Tax Attorney, CPA, or Enrolled Agent: Who’s the Right Tax Professional for You?

Depending on your specific tax filing or resolution needs, you’ll need a pro with a certain skill set. Learn the differences between the various experts to ensure that you hire the right person.

Federal, state, and local tax codes are complicated, and can be overwhelming even if you’re filing a fairly basic tax return. Because the Internal Revenue Service takes its regulations and deadlines seriously, it’s always a good idea to seek professional help if you’re in doubt about any portion of your tax return, or if you’re dealing with back taxes. But with all of the experts advertising their services, how do you know who’s right for your needs?

Tax attorneys, accountants, and enrolled agents are all knowledgeable and skilled in dealing with IRS matters. However, they differ in terms of how they’re trained and, in some instances, in what services they can offer a client. Before you begin shopping around for a tax advocate, consider what type of assistance you require. Then, look for a pro who offers those services.

Tax Attorneys

A tax attorney is a bar-certified lawyer who specializes in tax law. That means that if you need advice about specific legal points-especially related to business tax laws or international tax issues-hiring a tax attorney might be the way to go. Tax attorneys are trained in negotiation strategies that can help you secure a tax settlement with the IRS, if you’re dealing with back debt. They can also represent you in a court of law if you’re filing a suit against the IRS or if you’re facing criminal charges. Finally, hiring a lawyer gives you the benefit of attorney-client privilege.

Certified Public Accountants

CPAs are trained and licensed in financial matters, including tax codes. If you need someone to dig through your financial records with a fine-toothed comb to find an error or to figure out how to maximize your deductions, an accountant may be right for the job. Unlike many tax attorneys, CPAs will also help you file tax returns and can help you plan for the future, from estimated tax payments to investments and savings. While an accountant cannot represent you in a court of law, he can represent you in tax settlement negotiations with the IRS, and in the event of a tax audit. Overall, CPAs are a great resource for financial advice and assistance that’s not specifically tied to legal issues.

Enrolled Agents

An enrolled agent is a tax professional who has been licensed by the IRS. Many enrolled agents are former IRS employees, but some may have taken a separate licensing examination covering all aspects of the tax code. Enrolled agents can offer tax help including tax return filing, audit representation, tax settlement negotiation, and other tax resolution strategies. Unlike CPAs, they don’t offer general financial advice, and unlike tax attorneys, they cannot assist you once your tax problems become legal problems, as well. However, enrolled agents are highly knowledgeable about tax matters, and in some cases, that’s the only expertise you need.

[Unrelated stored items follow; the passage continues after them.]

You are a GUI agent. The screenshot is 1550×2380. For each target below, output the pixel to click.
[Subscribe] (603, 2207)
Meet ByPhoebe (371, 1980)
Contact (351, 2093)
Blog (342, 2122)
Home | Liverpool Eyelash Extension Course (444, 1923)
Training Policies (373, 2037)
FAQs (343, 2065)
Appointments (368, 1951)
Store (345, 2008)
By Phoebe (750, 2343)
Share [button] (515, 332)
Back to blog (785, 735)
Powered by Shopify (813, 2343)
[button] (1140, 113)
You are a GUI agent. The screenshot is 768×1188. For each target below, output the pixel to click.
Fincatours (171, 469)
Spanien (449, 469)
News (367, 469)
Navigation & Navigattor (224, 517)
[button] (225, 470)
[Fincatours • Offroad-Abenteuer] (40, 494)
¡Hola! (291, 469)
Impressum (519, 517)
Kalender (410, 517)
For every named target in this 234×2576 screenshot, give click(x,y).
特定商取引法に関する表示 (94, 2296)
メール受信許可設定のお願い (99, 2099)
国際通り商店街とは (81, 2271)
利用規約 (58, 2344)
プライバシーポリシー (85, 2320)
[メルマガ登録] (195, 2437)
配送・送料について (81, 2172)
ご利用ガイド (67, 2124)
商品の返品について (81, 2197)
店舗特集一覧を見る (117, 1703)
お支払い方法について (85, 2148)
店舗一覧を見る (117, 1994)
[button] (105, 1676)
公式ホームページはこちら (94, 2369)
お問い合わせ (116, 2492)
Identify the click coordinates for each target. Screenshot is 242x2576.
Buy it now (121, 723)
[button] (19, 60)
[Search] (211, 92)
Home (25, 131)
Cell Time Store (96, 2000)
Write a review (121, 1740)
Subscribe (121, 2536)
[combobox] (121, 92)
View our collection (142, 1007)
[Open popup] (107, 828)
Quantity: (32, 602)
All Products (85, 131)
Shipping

If you’re in doubt about how much help you need, consider calling a tax firm to inquire about an initial consultation to discuss your tax issues. You may encounter problems you hadn’t considered, or you may realize that your situation is not as serious as you’d feared. Keep in mind that of the three options, tax attorneys will generally be the most expensive, because they offer the most specialized legal and IRS assistance. If you’re working with a tight budget, choose someone who is licensed to give you only the help you need to ensure that you aren’t paying for services you don’t require. Above all, try to seek professional help as soon as you have concerns or realize that you have a problem. The longer you wait to bring in an expert, the worse-and more expensive-your tax problems will become.